Eastern students share thoughts on fake news

Imani Tapley, Contributing Writer

Eastern students shared their varying definitions and thoughts on fake news—a controversial topic of discussion and reflection on modern media.

According to the Cambridge Dictionary, “Fake news articles are false stories that appear to be news, spread on the Internet or using other media, usually created to influence political views or as a joke.”

Some Eastern students said they believe certain news organizations push agendas via publishing or broadcasting fake news.

“I think fake news is information presented as factual but not. A lot of news stations have been seen to do this in the past because they want to push viewers to what they think is the ‘right’ view of the topic,” said Miranda Martinez, a freshman majoring in communication disorders and sciences.

Olivia Craig, a freshman majoring in elementary education, said exaggerated information and one-sided stories are clear indicators of fake news.

“Fake news is news that tries to influence or sway people away from their options by being informed with false information or information that is highly exaggerated and does not show both sides to the story,” Craig said.

Jordan Holmes, a sophomore majoring in criminology said, credibility is key to separating news from fake news.

“Fake is when a news organization has information and it doesn’t have credible or reliable information,” he said.

He said being able to tell the difference between fake news and real news can also be a challenge.

Shannon Slaughter, a freshman majoring in criminal justice, said there is a clear intent to mislead the public when an organization publishes fake news.

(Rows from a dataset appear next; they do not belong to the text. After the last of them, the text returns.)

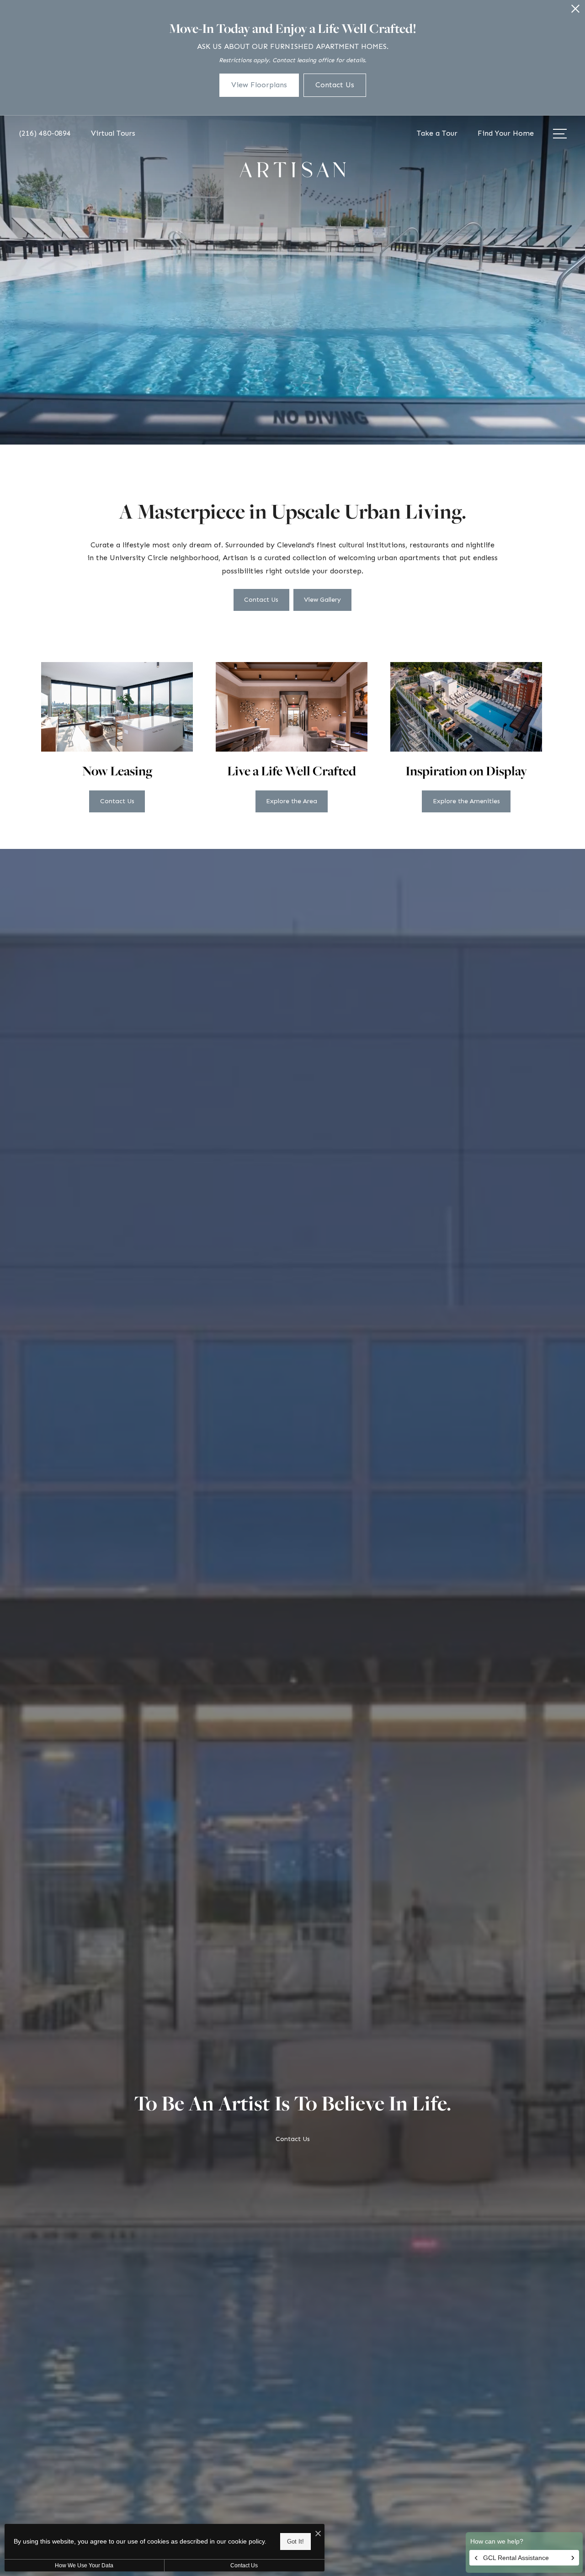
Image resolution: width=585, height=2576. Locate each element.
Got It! (295, 2541)
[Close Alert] (575, 11)
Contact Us (244, 2565)
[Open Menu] (560, 133)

“Basically fake news are stories created to misinform, confuse and influence the public view of something. They can be used in order to push the agenda,” Slaughter said.

While distributing fake news can lead to some real consequences, Eastern students shared the struggles and challenges to deciphering what is fake news and what is not.

Victoria Jackson, a student majoring in human series program and leadership, said unfortunately, she does not see a clear end to the distribution of fake news.

“As much as people should not write and publish fake news, there is no way to stop them; people should just be aware of it and read carefully to identify the false information,” she said.

According to the Poynter Institute, fake news organizations are still publishing false information often, even the ones that get “debunked” the most.

“One of the most frequently debunked fake news publishers on Facebook is still getting past the platform fact-checking system – and its’s doing it by using the simplest tricks,” according to Poynter Institute.

Poynter Institute’s Daniel Funke said college students are having more trouble determining what is and is not fake news.

“Almost half of the nearly 6,000 American college students surveyed said they lacked confidence in discerning real from fake news on social media. And 36 percent of them said the threat of misinformation made them trust media less,” Funke said in the Poynter article.